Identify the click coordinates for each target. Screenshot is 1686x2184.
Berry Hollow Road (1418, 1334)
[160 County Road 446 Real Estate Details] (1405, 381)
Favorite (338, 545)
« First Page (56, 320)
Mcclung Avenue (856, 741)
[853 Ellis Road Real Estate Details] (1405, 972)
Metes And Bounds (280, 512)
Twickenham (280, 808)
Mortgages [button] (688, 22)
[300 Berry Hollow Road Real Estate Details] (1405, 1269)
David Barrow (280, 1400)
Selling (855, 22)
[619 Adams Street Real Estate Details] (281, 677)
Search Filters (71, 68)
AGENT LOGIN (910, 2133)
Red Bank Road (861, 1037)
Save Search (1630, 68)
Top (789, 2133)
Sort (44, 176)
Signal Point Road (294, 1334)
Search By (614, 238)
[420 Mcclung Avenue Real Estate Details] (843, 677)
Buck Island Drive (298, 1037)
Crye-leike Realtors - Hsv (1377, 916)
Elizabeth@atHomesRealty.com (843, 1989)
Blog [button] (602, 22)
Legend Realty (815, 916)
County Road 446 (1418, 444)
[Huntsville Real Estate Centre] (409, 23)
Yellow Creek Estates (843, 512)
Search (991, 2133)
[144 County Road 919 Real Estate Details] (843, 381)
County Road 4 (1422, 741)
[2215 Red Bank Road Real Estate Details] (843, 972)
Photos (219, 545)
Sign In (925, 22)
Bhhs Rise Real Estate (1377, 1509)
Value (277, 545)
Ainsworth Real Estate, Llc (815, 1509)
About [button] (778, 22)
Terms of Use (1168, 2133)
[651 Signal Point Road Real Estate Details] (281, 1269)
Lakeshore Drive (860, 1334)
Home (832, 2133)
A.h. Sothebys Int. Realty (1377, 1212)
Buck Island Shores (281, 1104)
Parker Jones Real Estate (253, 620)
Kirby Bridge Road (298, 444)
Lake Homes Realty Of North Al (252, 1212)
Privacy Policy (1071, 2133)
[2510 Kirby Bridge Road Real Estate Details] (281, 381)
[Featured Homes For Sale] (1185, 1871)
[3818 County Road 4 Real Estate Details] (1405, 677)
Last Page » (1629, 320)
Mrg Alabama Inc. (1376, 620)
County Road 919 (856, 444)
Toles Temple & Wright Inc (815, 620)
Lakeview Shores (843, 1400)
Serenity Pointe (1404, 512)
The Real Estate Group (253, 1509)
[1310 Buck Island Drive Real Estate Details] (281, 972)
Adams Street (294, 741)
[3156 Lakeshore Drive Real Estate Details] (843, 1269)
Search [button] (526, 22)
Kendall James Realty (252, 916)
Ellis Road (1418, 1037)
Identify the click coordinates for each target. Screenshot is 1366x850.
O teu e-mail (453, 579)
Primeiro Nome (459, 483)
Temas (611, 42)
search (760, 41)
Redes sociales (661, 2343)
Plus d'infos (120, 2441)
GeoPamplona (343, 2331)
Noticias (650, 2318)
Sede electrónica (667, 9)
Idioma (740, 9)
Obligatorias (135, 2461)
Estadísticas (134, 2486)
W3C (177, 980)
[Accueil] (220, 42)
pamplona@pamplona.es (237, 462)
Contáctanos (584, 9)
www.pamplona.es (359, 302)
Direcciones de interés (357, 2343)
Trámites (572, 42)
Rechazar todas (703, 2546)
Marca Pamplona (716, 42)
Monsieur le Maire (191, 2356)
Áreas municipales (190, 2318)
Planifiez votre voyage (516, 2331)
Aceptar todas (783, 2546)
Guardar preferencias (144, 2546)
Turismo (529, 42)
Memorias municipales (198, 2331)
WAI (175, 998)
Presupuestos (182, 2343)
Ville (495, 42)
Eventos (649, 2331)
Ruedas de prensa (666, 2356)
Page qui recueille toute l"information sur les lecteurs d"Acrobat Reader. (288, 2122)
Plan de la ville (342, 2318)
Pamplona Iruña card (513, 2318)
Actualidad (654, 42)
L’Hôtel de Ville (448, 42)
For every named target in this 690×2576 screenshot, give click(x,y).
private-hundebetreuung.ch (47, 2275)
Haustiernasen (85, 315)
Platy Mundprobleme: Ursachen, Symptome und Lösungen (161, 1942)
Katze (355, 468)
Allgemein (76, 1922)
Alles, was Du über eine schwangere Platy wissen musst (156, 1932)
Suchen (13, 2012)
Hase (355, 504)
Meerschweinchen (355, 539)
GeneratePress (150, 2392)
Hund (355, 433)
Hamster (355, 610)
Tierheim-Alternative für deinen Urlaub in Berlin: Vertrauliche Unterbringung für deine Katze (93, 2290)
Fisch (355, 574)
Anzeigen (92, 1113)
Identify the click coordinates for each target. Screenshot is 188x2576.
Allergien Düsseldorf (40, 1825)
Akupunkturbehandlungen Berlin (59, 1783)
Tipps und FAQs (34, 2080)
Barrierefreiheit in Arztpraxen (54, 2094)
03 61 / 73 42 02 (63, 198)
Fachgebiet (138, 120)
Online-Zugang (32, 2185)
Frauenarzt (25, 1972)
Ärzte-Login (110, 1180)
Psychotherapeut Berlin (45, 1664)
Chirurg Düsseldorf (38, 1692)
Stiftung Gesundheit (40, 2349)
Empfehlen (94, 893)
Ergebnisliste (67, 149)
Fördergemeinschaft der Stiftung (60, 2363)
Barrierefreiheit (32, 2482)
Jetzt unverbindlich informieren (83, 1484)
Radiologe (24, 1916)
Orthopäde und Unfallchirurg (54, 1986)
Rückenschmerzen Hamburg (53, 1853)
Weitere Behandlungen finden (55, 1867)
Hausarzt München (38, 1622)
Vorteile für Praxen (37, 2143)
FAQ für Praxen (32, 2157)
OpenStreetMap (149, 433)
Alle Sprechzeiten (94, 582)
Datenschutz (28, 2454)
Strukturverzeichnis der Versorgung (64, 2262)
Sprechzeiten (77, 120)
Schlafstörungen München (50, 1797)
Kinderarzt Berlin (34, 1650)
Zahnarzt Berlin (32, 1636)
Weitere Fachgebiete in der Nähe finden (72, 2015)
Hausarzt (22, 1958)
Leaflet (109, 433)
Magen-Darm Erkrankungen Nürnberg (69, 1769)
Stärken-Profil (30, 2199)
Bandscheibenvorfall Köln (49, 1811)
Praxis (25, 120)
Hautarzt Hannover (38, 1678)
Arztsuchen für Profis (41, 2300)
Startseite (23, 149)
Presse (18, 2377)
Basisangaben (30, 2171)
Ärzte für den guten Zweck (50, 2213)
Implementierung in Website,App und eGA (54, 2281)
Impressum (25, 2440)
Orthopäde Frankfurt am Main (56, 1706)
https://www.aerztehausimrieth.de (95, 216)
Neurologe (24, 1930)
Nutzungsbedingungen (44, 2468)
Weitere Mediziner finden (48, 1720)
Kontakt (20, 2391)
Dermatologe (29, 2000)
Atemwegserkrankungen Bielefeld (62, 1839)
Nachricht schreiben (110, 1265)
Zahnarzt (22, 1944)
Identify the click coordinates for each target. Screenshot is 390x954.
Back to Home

----

**Exercise details:** Would you copy each line of the records that contains "County"?

**Exercise response:**
[160 County Road 446 Real Estate Details] (1405, 381)
County Road 446 (1418, 444)
[144 County Road 919 Real Estate Details] (843, 381)
County Road 4 (1422, 741)
[3818 County Road 4 Real Estate Details] (1405, 677)
County Road 919 (856, 444)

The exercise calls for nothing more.